- Born: 1 February 1940 Naserpur, Sind Province, British India
- Died: 22 October 1986 (aged 46) India
- Other names: Sindhi Koil (Sindhi Cuckoo)
- Occupations: Playback singer, folk singer, actress
- Years active: 1960–1980

= Bhagwanti Navani =

Indian singer

Bhagwanti Navani (1 February 1940 – 22 October 1986) was an Indian singer and actress known for her work in Sindhi-language music and films. She was a folk as well as playback singer. Due to her melodious and sweet voice, she was popularly known as "Sindhi Koel" (Sindhi cuckoo). Her marriage songs, called "Laada" are popular in India and Pakistan. She appeared as the heroine in the film Sindhua Jay Kinaray and performed as a playback singer in eight films.

== Biography ==
Bhagwanti was born on 1 February 1940 in Karachi, Sindh, British India (now in Pakistan). Her parents were from Naserpur, a historic town of Sindh. Her father's name was Jassu Mal Navani and mother's name was Vishni Bai. She had three brothers and two sisters. She was only seven years old when Pakistan was created and she had to migrate to Bombay, India (now Mumbai) with her parents. At the time of migration, she was studying in the Indian Girls Primary School Karachi. In Mumbai, she studied at Kamala Girls' High School and then at the High School for Sindhis. She passed her matriculation examination in 1957.

She received formal music education at the Devghar Music School, Arun Sangeet Vidyala. Afterwards, she joined the People Theater Association where her musical talent flourished under the guidance of Kanu Ghosh and Kanu Ray. She was acknowledged as an exponent of Sindhi folk music such as Bhajans, Dohiras, Kalams, Orans, Lorries, Ladas, Sakhiyoon and Sahras, etc. She sang duets with Mahendra Kapoor, C. H. Atma, and other stalwarts of her time, along with singing for the Hindi film industry.

She was one of the most popular playback singers in Sindhi movies of the 1960s and 1970s. Those films included Jhulelal, Ladli, Sindhua Je Kinare, Shal Dhiar Na Jaman, Hojamalo, Kanwar Ram, Halu Ta Bhaji Haloon, and Pardesi Preetam.

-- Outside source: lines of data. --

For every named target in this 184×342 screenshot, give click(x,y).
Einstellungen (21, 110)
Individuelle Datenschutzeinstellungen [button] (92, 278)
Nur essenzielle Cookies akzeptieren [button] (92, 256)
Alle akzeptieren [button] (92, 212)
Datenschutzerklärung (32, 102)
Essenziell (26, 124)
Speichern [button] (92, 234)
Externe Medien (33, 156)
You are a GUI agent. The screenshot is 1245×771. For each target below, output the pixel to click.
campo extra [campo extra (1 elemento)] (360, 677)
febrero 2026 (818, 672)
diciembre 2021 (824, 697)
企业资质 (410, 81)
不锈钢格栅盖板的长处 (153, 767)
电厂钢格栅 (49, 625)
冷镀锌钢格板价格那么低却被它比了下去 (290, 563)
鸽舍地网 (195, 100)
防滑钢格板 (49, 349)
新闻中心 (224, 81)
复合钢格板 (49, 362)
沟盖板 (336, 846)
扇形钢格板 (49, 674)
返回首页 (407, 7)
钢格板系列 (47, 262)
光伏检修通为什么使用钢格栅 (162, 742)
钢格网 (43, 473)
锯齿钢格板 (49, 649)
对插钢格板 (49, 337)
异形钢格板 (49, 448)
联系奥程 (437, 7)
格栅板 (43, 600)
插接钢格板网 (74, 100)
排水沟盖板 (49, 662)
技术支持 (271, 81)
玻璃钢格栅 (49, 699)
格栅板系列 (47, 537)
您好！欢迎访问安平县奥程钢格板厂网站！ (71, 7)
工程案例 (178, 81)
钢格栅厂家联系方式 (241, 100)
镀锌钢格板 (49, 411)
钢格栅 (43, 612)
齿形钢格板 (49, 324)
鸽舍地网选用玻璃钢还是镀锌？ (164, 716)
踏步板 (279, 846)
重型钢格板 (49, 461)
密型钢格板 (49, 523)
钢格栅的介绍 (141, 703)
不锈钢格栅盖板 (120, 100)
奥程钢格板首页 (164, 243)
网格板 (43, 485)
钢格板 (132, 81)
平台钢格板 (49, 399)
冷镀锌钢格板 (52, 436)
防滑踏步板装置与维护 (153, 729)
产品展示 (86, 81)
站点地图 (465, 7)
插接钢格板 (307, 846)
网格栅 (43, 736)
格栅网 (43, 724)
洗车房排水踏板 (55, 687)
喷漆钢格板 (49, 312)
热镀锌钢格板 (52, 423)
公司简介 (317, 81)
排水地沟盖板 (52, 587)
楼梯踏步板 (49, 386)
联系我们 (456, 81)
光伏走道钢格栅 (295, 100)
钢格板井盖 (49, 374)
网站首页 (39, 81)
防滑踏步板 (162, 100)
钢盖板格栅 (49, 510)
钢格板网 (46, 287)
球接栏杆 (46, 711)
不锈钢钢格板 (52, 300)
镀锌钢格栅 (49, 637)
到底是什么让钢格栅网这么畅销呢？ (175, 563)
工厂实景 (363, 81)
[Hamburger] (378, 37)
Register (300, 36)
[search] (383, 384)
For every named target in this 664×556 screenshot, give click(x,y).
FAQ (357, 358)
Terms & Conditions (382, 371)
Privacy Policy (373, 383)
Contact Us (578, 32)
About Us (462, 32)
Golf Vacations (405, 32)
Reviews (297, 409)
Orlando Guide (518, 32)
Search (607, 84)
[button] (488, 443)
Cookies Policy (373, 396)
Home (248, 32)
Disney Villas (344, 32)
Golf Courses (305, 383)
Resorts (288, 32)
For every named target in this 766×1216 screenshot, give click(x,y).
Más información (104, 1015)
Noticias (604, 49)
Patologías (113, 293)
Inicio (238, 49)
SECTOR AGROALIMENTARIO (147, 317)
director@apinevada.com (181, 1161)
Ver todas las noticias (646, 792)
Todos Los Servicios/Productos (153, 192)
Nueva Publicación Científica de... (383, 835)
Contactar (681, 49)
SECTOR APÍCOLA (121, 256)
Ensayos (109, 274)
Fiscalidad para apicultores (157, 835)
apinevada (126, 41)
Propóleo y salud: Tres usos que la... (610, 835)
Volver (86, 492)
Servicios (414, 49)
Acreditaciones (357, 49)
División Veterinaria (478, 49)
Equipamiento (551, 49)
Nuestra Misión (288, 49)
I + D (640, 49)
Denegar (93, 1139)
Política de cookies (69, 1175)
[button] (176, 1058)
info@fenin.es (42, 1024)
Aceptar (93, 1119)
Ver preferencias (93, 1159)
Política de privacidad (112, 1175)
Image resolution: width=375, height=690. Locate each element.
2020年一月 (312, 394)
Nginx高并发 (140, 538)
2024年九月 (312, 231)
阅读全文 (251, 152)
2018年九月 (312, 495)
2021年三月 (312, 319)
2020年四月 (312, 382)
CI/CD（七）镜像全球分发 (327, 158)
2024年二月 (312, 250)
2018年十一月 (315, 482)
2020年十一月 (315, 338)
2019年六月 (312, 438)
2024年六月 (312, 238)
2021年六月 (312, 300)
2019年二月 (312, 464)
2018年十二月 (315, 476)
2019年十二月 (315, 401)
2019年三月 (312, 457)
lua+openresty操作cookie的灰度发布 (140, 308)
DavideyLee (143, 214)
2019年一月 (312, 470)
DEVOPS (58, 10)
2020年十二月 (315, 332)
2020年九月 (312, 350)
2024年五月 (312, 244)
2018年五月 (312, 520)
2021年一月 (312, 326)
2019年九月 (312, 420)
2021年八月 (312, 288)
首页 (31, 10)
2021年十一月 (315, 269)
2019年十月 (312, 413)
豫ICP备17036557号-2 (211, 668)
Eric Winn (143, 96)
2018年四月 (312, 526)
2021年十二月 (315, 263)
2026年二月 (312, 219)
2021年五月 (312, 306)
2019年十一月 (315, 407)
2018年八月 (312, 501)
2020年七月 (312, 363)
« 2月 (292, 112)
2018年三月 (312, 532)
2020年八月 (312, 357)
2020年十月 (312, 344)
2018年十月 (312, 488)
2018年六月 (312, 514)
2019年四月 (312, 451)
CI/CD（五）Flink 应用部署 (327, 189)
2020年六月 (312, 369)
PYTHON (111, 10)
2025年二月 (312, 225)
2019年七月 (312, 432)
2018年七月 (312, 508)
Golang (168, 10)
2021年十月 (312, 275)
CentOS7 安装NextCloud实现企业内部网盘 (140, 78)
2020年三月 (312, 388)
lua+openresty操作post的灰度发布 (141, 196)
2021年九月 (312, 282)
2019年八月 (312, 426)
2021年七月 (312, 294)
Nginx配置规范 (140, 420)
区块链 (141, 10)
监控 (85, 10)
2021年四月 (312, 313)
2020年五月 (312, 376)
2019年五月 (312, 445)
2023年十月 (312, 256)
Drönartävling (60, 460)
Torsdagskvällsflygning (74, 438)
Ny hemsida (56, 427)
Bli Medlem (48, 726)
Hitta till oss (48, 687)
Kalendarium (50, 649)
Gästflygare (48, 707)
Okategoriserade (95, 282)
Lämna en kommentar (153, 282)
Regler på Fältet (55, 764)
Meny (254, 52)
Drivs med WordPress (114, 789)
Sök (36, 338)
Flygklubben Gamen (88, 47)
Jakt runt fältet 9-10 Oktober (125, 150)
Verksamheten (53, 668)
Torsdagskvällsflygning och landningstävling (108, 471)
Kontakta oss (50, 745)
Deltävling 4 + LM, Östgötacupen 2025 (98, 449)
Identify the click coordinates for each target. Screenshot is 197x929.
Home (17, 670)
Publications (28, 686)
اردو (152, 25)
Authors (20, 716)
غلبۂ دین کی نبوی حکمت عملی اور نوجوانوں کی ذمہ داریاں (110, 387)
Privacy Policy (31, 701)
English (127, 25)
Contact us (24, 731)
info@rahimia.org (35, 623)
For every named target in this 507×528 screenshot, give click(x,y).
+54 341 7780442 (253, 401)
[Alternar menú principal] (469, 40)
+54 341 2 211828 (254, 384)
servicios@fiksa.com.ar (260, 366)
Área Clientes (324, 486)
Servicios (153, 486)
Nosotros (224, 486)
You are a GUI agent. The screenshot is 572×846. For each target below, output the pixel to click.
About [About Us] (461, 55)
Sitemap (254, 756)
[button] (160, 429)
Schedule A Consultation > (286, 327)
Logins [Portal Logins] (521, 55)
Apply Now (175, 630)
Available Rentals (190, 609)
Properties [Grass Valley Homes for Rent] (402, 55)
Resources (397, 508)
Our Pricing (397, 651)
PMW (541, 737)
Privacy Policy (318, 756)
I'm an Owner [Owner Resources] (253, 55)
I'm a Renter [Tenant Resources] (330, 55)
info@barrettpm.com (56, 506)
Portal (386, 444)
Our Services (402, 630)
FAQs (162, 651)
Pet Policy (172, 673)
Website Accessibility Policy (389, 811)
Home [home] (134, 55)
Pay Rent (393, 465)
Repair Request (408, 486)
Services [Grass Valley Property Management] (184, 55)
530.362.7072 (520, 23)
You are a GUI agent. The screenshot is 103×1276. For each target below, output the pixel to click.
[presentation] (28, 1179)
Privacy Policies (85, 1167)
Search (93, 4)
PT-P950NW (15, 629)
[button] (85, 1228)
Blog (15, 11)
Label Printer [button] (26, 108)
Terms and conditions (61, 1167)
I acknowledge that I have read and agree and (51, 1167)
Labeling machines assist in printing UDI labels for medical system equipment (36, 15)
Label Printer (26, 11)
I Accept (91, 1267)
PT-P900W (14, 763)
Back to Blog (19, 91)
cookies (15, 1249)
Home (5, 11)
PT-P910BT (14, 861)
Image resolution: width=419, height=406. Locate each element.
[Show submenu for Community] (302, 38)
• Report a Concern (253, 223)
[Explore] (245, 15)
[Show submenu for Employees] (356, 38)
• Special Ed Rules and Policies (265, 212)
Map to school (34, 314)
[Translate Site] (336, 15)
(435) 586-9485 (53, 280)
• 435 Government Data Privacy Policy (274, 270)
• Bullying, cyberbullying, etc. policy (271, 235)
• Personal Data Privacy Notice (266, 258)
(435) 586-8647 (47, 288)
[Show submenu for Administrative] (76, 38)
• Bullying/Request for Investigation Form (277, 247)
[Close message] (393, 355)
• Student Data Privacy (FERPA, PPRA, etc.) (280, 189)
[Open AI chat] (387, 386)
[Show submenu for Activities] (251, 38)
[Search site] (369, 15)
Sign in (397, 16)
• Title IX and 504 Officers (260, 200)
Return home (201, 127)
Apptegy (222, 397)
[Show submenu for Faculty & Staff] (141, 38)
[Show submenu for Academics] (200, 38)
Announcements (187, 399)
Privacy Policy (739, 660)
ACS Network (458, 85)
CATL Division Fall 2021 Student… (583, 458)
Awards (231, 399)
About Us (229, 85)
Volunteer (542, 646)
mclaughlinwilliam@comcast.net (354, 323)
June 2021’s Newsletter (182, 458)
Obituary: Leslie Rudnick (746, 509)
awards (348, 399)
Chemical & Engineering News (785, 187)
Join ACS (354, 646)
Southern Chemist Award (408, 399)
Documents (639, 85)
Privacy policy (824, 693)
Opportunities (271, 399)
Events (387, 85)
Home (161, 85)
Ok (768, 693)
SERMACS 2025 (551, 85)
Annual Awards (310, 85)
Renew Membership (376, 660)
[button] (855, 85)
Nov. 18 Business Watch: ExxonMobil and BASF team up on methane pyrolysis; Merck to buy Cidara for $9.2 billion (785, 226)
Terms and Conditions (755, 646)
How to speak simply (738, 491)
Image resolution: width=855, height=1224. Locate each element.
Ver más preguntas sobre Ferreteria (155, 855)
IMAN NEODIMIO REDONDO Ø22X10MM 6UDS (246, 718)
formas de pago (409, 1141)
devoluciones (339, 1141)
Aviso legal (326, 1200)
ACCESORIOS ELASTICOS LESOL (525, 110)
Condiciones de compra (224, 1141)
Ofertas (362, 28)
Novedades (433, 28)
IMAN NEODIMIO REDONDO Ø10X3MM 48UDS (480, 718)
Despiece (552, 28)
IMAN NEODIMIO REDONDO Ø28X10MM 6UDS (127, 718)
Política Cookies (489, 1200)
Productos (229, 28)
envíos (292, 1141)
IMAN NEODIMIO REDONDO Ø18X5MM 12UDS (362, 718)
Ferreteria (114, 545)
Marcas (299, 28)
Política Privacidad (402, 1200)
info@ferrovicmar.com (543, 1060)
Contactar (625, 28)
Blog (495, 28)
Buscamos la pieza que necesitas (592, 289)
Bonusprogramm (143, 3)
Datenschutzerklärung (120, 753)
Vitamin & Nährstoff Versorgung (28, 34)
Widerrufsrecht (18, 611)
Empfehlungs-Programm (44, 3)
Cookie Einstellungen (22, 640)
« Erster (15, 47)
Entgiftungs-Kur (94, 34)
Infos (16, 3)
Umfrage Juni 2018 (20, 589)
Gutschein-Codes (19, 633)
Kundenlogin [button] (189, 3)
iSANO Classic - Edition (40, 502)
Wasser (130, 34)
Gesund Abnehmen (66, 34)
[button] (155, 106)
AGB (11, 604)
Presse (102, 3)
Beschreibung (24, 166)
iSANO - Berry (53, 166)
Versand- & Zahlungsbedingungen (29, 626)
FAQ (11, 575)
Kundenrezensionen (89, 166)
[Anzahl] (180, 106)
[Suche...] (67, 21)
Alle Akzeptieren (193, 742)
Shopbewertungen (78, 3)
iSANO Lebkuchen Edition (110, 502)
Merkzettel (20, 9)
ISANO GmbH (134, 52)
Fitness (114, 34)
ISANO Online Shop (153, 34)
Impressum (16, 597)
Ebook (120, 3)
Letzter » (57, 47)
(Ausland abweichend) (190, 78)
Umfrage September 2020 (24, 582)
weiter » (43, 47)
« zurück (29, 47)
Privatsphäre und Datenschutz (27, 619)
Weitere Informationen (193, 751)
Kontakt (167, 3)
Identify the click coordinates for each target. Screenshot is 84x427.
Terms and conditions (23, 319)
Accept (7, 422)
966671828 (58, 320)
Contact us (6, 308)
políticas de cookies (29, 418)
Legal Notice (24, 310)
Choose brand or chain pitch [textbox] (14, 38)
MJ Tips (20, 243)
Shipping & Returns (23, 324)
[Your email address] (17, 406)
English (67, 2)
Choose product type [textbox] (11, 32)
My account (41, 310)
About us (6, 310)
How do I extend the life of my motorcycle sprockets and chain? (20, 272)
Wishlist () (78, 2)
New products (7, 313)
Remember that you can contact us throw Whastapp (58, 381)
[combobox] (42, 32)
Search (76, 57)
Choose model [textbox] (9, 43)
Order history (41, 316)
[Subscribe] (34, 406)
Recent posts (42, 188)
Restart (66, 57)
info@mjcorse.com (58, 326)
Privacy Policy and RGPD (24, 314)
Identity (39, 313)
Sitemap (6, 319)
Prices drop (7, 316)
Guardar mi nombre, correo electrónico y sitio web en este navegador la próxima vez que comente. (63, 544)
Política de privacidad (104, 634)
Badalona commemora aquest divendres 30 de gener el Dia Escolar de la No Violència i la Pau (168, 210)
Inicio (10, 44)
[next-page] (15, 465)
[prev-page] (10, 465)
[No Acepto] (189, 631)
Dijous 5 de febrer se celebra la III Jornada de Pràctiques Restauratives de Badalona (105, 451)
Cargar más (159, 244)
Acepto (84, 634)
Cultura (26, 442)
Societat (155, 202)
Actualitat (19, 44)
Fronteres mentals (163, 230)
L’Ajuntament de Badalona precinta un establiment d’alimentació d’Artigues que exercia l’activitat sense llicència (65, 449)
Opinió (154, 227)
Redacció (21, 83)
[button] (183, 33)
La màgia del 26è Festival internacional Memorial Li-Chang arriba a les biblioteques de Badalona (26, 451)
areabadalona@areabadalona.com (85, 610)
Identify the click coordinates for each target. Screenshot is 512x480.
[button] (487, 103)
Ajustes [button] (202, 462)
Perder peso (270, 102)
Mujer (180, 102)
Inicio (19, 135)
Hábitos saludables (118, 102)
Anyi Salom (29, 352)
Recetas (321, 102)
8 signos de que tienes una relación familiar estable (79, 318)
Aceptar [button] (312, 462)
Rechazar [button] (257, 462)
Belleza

Bhagwanti was also a versatile actress. She was part of the Kalakar Mandel established by the prominent Sindhi language writer Gobind Malhi. She gave more than 3,000 stage performances in India and abroad. Her most popular plays were Mehman, Gustakhi Maaf, Tuhinjo so Muhinjo and Desh Ji Lalkar. She was Heroine in the famous 1968 Sindhi film Sindhua Je Kinare (On the Bank of the River Indus).

== Death ==
She died on 22 October 1986. In her memory, "Bhagwanti Navani Charitable Trust" was formed on 3 October 1987.